Antibiotic resistance is a growing threat to modern-day medicine and the problem is compounded by an innovation gap in antibiotic discovery; no new antibiotic classes have been introduced in recent decades. Investigating the secondary metabolites of microorganisms other than the soil-dwelling bacteria traditionally screened for antibiotics represents one potential route to identifying novel antibacterial drug candidates. Staphylococci have been key players in the antimicrobial resistance problem in recent decades. The underpinning concept of this thesis is that these organisms also have the potential to make a useful contribution towards a solution to antimicrobial resistance, both in terms of proving a source of novel antimicrobials and acting as a tool to facilitate the discovery process. In this study, a diverse collection of 2035 staphylococcal isolates were tested for the production of antimicrobial substances (AMS). Of this collection, 74 isolates (~4%) were found to produce an AMS capable of inhibiting the growth of the indicator organism, Staphylococcus aureus SH1000. All AMS producers were tested for antibacterial activity against all of the others, allowing deprioritization of strains likely producing the same AMS. Also, methods of excluding undesirable AMS like bacteriocins applied. Together, these experiments achieved a reduction in the number of AMS suitable for further characterization from 74 to 5. One of the AMS was subsequently purified using bioactivity-guided chromatography and identified through use of nuclear magnetic resonance (NMR) experiments as cyclo(L-Tyr-L-Phe). This is the first report of cyclo(L-Tyr-L-Phe) being produced by a staphylococcus strain and showing anti-staphylococcal activity. However, further investigation of the compound is needed.

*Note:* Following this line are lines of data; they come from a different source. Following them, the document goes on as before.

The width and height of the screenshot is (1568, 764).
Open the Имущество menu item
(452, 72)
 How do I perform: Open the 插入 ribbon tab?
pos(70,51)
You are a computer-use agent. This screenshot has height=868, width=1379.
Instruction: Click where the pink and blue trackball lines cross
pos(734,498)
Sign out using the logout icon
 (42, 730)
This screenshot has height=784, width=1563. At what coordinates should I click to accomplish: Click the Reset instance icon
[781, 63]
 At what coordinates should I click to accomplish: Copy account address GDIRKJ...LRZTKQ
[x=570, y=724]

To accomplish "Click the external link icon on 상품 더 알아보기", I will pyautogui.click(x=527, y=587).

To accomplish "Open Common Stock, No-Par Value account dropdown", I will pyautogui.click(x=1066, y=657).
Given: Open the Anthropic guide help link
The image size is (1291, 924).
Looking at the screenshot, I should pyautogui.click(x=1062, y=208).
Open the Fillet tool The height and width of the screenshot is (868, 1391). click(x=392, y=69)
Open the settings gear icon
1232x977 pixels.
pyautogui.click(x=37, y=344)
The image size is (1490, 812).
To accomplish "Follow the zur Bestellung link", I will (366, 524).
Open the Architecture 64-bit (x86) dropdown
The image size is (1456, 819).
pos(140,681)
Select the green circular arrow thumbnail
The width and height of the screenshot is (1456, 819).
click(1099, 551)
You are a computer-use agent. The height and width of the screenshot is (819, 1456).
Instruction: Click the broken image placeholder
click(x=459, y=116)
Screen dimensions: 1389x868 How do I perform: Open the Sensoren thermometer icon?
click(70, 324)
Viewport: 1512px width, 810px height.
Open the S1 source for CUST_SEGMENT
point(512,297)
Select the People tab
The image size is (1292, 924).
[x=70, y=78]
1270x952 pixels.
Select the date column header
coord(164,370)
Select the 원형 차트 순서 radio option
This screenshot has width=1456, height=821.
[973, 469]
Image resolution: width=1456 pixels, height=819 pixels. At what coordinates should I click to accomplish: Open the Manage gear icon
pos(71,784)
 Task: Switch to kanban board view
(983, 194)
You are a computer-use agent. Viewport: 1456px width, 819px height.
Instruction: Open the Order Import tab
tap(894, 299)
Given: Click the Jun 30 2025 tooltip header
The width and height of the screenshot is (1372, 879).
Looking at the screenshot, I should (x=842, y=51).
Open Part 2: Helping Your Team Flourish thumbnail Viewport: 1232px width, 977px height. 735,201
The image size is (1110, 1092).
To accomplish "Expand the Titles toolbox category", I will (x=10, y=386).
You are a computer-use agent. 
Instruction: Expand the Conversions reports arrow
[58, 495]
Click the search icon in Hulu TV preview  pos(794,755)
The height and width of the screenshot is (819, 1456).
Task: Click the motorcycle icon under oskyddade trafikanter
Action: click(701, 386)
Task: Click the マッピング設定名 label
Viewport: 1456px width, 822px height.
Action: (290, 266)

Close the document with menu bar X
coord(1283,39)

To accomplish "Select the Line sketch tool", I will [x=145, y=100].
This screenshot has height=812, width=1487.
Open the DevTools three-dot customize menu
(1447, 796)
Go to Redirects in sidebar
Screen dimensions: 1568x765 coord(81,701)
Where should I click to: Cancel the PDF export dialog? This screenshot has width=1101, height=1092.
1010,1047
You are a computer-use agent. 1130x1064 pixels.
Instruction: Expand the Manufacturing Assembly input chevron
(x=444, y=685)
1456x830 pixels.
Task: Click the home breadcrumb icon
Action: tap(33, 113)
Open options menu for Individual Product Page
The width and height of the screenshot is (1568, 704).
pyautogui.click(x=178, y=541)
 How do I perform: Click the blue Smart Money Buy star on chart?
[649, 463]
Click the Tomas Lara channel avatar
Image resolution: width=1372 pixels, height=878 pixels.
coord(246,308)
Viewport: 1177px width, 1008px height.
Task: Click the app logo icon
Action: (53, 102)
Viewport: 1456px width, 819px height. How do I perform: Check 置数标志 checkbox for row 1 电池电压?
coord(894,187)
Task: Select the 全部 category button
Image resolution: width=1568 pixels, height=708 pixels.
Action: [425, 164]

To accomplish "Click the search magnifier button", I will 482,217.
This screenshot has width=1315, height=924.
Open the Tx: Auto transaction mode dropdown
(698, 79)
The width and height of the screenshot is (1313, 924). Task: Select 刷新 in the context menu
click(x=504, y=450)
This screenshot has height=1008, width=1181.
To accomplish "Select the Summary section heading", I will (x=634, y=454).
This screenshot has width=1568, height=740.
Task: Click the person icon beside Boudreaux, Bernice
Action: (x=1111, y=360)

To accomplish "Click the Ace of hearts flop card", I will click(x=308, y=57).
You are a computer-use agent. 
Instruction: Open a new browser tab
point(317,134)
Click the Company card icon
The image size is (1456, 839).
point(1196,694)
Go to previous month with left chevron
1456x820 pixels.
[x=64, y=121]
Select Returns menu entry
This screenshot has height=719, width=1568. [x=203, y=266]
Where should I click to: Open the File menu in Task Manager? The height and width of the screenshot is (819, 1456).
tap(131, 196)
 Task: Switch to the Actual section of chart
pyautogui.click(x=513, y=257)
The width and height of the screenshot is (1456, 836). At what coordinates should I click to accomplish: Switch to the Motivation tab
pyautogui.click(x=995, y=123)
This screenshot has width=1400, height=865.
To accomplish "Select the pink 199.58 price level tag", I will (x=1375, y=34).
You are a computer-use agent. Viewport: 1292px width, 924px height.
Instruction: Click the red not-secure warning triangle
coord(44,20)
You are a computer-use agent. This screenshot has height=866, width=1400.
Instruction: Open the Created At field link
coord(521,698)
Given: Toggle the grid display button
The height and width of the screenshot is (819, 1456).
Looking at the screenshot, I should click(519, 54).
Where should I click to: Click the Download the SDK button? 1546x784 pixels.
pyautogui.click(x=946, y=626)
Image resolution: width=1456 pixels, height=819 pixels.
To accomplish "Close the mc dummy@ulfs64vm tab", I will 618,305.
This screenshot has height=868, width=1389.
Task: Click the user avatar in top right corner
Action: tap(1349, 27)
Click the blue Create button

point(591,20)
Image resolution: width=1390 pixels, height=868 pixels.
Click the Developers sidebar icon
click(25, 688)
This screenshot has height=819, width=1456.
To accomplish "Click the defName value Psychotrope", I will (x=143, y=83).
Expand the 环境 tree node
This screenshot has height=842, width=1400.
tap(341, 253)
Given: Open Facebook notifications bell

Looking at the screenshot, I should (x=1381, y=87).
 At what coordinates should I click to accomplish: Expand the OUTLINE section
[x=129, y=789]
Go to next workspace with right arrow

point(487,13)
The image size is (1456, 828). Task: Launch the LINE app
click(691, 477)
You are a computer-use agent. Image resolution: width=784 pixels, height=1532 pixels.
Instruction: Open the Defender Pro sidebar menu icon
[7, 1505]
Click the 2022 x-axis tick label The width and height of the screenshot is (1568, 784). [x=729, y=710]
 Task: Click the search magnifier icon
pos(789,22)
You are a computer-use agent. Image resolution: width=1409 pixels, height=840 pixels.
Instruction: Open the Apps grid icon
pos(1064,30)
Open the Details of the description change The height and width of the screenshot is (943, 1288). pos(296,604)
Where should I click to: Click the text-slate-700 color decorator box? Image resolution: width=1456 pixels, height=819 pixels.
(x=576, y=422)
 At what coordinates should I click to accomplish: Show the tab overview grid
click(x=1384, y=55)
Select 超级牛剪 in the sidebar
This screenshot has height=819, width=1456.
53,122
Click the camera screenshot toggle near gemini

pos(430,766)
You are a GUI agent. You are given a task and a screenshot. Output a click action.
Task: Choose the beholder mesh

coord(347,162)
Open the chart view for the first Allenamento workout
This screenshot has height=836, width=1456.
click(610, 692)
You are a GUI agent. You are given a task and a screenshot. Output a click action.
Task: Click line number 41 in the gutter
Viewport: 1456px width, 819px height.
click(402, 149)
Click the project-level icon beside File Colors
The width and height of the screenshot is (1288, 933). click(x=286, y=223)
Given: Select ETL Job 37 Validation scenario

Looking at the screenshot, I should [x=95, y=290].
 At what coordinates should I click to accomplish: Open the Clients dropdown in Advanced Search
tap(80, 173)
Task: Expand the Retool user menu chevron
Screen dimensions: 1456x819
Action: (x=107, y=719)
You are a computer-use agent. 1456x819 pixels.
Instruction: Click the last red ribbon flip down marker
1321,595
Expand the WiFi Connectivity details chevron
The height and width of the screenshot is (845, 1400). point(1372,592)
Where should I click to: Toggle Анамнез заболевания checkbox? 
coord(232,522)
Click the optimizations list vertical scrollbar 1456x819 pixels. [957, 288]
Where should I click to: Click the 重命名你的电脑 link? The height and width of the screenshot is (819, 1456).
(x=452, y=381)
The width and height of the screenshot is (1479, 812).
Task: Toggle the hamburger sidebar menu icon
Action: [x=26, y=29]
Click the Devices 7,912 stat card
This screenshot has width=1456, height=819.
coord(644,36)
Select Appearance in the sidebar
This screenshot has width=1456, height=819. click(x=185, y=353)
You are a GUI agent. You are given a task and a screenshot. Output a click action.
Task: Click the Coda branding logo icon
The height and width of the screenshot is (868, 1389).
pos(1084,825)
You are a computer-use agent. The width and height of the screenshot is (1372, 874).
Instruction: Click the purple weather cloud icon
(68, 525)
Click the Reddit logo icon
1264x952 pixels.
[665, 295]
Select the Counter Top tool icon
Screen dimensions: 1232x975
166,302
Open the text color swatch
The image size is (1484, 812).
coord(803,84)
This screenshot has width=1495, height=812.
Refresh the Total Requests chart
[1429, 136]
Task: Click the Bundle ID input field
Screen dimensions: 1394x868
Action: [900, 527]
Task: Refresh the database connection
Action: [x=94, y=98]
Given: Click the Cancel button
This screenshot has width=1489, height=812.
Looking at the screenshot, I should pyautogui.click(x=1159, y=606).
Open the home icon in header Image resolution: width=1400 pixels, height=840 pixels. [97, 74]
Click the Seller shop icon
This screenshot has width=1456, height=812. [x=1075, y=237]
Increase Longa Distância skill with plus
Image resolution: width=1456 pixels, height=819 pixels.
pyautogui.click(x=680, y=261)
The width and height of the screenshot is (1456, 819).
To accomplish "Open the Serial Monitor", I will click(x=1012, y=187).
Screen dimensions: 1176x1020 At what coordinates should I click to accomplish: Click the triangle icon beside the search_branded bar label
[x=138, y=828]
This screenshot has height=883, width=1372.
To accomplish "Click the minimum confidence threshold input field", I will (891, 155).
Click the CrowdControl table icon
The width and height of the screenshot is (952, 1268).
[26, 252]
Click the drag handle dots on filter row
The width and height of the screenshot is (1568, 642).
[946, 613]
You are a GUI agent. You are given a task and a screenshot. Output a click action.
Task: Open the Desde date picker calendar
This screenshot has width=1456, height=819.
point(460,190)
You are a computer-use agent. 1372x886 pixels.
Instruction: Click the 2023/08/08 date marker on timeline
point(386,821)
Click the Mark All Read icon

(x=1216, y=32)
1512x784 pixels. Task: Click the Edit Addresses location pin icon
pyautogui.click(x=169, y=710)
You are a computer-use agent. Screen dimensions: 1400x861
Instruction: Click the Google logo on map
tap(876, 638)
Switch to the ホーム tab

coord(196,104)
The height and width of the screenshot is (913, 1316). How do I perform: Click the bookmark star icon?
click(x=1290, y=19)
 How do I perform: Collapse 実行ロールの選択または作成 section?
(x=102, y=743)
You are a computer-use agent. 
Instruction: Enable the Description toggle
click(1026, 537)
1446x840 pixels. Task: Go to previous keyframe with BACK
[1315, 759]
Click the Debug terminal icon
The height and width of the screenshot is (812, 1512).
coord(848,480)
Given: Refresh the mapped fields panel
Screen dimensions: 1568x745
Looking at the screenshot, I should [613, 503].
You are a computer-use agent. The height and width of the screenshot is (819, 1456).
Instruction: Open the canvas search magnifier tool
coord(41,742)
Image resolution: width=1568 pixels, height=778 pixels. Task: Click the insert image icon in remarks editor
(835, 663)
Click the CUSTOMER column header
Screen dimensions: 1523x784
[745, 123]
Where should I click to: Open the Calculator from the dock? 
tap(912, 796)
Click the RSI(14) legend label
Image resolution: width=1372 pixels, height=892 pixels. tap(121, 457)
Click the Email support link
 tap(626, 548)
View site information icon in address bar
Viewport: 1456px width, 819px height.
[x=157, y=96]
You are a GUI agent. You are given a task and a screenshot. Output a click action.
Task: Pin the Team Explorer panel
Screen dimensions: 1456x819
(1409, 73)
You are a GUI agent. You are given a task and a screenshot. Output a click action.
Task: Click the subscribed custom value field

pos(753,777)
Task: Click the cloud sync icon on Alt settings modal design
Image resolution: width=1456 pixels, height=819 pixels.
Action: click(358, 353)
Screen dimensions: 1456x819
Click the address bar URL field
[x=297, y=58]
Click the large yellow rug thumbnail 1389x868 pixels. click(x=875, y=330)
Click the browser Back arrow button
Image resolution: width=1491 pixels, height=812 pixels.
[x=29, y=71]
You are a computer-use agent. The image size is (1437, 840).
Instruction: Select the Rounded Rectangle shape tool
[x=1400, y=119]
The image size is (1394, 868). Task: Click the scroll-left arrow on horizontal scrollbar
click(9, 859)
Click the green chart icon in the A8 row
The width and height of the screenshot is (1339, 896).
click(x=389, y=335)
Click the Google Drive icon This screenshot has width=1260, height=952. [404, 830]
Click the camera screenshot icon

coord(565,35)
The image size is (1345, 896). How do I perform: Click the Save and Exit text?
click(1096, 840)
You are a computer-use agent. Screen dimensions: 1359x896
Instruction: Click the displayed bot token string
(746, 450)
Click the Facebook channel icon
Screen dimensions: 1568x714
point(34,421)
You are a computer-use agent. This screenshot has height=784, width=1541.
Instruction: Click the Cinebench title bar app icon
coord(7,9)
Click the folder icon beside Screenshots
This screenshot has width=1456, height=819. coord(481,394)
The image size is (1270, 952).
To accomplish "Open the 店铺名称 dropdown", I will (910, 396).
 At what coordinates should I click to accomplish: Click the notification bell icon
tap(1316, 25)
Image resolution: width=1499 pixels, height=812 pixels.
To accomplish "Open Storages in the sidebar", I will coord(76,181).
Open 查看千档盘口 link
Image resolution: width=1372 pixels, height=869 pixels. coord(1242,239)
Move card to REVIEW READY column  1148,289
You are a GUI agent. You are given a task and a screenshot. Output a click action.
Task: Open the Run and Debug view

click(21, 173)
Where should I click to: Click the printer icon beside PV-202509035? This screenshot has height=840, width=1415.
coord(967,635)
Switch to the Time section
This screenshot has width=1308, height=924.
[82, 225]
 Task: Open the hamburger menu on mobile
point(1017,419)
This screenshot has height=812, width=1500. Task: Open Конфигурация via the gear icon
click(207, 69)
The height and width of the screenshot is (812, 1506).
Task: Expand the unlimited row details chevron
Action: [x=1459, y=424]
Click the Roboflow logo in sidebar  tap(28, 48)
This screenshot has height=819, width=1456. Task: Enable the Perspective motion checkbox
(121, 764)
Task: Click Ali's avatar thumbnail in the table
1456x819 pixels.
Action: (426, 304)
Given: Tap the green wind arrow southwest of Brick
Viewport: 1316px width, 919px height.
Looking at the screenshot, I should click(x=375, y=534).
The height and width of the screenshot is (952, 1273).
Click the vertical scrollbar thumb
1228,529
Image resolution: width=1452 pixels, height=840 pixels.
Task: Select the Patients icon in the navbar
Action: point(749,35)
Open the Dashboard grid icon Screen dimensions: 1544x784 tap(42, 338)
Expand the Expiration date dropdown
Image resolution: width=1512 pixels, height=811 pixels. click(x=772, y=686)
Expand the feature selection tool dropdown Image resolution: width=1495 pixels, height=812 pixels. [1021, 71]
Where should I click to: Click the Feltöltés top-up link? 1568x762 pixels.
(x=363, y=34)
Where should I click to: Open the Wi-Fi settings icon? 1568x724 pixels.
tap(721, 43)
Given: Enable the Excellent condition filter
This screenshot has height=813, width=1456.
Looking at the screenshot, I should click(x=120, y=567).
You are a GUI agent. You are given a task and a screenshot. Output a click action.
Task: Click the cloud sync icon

The second part of this work focused on addressing a perennial issue in natural product antibiotic discovery: the issue of cross-resistance of novel antibiotics with previously characterized resistance mechanisms. To address this, a cross-resistance panel of staphylococci genetically engineered to display resistance to common antibacterial classes was established and validated. The panel will allow high-throughput cross-resistance detection to guide future antibiotic discovery efforts.